Add the new regression line but keep the regression lines from previous runs in R

て烟熏妆下的殇ゞ 提交于 2019-12-08 03:31:11

问题


Background

I have a function called TPN (R code is below the picture). When you run this function, it produces two plots (see picture below). The bottom-row plot samples from the top-row plot and then adds a red regression line. Each time you run the TPN function, the bottom-row plot produces a new red-colored regression line.

Question

In the bottom-row plot, I was wondering if there is a way I could KEEP the regression lines from previous runs each time I run the TPN function (see picture below)?

That is, each time that I run a new TPN function the regression line from a previous run is kept in its place (probably in a color other than "red" for distinction purposes), and the new regression line is just added to he bottom-row plot?

############## Input Values #################
 TPN = function(      each.sub.pop.n = 150, 
                      sub.pop.means = 20:10, 
                      predict.range = 10:0, 
                      sub.pop.sd = .75,
                      n.sample = 2   ) {
#############################################
 par( mar = c(2, 4.1, 2.1, 2.1) )

 m = matrix( c(1, 2), nrow = 2, ncol = 1 ); layout(m)
 set.seed(2460986)
 Vec.rnorm <- Vectorize(function(n, mean, sd) rnorm(n, mean, sd), 'mean')

 y <- c( Vec.rnorm(each.sub.pop.n, sub.pop.means, sub.pop.sd) )
 set.seed(NULL)
 x <- rep(predict.range, each = each.sub.pop.n)

 plot(x, y, ylim = range(y)) ## Top-Row Plot


  sample <- lapply(split(y, x), function(z) sample(z, n.sample, replace = TRUE))
  sample <- data.frame(y = unlist(sample), 
                 x = as.numeric(rep(names(sample), each = n.sample)))

     x = sample$x  ;  y = sample$y

     plot(x, y, ylim = range(y))  #### BOTTOM-ROW PLOT

     abline(lm(y ~ x), col = 'red') # Regression Line

      }
      ## TEST HERE:
      TPN()

回答1:


It ain't that easy. I made another function and edit the first one as well.

To summarize what I have done:

I made the first function to set par(new = TRUE) at the end of it. Also, set the color for points in the bottom row plot to be white only for formatting. You can get rid of col = 'white', bg = 'white' if you wish.

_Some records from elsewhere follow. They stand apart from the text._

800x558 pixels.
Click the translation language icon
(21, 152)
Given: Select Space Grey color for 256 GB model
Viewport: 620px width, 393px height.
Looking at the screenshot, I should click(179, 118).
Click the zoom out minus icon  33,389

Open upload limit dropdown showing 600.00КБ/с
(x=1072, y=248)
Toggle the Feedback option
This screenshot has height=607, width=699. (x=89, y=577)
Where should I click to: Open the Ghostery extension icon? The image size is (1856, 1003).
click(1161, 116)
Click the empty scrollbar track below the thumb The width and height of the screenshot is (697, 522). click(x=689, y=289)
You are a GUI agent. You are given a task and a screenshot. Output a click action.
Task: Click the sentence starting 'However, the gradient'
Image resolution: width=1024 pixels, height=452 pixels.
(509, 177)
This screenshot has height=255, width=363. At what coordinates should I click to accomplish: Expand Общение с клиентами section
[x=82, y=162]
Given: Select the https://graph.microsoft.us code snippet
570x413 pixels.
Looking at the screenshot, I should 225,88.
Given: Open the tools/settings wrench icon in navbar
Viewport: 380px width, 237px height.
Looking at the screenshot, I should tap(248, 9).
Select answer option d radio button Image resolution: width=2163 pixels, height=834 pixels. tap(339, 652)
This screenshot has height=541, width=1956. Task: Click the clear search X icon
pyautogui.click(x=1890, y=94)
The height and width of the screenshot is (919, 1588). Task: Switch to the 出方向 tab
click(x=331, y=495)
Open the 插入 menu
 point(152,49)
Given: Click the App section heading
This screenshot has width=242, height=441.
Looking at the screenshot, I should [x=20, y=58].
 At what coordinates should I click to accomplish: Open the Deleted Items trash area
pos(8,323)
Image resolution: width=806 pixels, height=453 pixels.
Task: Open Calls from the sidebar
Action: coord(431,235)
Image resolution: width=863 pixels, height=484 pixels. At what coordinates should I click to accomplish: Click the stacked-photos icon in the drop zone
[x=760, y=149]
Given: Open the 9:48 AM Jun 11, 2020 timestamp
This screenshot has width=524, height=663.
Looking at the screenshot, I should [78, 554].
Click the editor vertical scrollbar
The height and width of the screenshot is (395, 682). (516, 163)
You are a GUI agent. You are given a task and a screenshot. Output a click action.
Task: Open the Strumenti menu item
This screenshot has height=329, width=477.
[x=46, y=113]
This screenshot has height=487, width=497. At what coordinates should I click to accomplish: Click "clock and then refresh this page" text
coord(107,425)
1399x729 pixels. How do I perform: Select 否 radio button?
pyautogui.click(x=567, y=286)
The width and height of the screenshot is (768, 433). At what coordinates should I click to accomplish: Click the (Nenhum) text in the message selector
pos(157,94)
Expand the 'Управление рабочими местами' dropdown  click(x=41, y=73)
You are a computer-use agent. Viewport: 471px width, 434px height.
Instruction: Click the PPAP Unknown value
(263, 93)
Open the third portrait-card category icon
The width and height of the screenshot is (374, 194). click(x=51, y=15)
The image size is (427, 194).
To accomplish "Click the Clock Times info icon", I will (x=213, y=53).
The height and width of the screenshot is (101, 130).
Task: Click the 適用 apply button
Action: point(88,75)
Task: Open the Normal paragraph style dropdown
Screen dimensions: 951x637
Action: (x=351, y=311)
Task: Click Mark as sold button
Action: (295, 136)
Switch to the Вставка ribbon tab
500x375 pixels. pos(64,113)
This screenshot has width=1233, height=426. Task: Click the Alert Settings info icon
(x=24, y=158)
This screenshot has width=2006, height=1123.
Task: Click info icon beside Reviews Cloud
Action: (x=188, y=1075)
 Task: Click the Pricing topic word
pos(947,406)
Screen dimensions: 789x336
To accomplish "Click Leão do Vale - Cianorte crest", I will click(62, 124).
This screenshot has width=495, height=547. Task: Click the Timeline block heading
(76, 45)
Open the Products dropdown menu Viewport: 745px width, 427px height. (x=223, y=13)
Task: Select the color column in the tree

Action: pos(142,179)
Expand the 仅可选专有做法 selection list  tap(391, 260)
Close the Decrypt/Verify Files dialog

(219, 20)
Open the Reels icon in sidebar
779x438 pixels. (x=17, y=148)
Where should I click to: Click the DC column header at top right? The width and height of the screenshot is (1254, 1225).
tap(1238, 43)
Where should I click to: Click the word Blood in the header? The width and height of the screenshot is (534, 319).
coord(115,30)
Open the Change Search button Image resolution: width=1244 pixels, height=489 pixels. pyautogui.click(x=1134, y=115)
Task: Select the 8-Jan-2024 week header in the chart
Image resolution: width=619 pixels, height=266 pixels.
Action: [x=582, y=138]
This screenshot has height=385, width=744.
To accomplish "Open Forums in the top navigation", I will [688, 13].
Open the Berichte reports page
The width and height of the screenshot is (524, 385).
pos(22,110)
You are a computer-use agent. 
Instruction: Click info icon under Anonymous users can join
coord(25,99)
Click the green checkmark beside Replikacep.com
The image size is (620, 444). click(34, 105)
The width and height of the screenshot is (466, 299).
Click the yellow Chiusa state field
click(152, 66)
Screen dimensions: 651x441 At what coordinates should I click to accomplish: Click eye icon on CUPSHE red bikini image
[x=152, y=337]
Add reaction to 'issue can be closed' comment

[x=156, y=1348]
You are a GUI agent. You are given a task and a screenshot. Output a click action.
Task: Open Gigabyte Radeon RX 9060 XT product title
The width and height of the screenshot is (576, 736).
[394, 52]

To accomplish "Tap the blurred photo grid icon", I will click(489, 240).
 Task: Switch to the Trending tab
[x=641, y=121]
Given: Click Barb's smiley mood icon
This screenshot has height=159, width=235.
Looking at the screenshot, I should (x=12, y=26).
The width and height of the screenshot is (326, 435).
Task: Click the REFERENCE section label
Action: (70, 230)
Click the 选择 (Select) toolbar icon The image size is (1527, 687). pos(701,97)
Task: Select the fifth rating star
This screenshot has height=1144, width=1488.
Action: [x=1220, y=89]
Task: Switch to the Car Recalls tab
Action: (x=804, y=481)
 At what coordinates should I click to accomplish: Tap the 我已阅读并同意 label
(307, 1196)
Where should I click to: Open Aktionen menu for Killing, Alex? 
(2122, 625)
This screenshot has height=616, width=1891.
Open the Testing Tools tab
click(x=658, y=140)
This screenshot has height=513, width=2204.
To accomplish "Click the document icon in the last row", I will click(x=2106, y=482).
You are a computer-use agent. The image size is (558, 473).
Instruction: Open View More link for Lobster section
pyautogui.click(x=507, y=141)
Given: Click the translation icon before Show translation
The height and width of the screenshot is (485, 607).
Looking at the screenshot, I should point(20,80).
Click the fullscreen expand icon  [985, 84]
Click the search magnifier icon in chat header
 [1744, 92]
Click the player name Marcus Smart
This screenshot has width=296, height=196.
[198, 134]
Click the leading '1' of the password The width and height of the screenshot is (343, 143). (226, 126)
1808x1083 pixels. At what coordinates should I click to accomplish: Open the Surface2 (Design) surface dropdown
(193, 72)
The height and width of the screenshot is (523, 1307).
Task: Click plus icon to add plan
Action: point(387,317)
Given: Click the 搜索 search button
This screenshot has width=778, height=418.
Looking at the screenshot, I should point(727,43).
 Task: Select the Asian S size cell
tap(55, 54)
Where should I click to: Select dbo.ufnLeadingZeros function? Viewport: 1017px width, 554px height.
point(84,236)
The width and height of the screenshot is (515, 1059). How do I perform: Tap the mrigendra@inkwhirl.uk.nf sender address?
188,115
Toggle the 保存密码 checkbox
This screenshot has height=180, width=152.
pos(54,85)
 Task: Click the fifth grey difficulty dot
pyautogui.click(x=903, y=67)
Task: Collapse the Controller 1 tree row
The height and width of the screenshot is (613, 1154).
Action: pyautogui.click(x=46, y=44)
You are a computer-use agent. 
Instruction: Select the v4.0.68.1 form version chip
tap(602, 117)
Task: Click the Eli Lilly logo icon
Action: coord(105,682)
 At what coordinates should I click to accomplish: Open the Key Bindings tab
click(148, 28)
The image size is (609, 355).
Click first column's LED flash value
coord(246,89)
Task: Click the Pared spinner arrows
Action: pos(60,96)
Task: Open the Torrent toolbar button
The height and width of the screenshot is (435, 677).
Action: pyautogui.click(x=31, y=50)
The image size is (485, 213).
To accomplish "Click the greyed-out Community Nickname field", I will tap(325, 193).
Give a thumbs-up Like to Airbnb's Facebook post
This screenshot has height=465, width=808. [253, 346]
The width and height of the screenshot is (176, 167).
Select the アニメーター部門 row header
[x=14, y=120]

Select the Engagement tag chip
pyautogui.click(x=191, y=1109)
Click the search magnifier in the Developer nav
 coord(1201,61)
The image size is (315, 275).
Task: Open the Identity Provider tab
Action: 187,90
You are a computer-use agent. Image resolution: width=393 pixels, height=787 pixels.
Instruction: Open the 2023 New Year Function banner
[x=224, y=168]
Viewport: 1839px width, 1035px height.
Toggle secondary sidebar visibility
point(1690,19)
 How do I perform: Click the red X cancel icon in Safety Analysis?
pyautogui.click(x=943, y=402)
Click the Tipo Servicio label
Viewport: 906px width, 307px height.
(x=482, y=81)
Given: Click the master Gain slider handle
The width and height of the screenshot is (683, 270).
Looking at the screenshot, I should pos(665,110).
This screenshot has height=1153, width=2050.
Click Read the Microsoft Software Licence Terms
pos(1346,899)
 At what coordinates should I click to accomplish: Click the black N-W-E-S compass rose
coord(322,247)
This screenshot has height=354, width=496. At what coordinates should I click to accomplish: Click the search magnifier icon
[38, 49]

Then, in the second function top row plot does not get plotted and yaxis won't be added to the bottom row plot from each "test".

Look below:

############## Input Values #################
TPN = function(      each.sub.pop.n = 150, 
                     sub.pop.means = 20:10, 
                     predict.range = 10:0, 
                     sub.pop.sd = .75,
                     n.sample = 2   ) {
  #############################################
  par( mar = c(2, 4.1, 2.1, 2.1) )

  m = matrix( c(1, 2), nrow = 2, ncol = 1 ); layout(m)
  set.seed(2460986)
  Vec.rnorm <- Vectorize(function(n, mean, sd) rnorm(n, mean, sd), 'mean')

  y <- c( Vec.rnorm(each.sub.pop.n, sub.pop.means, sub.pop.sd) )
  set.seed(NULL)
  x <- rep(predict.range, each = each.sub.pop.n)

  par(new = FALSE)
  plot(x, y, ylim = range(y)) ## Top-Row Plot


  sample <- lapply(split(y, x), function(z) sample(z, n.sample, replace = TRUE))
  sample <- data.frame(y = unlist(sample), 
                       x = as.numeric(rep(names(sample), each = n.sample)))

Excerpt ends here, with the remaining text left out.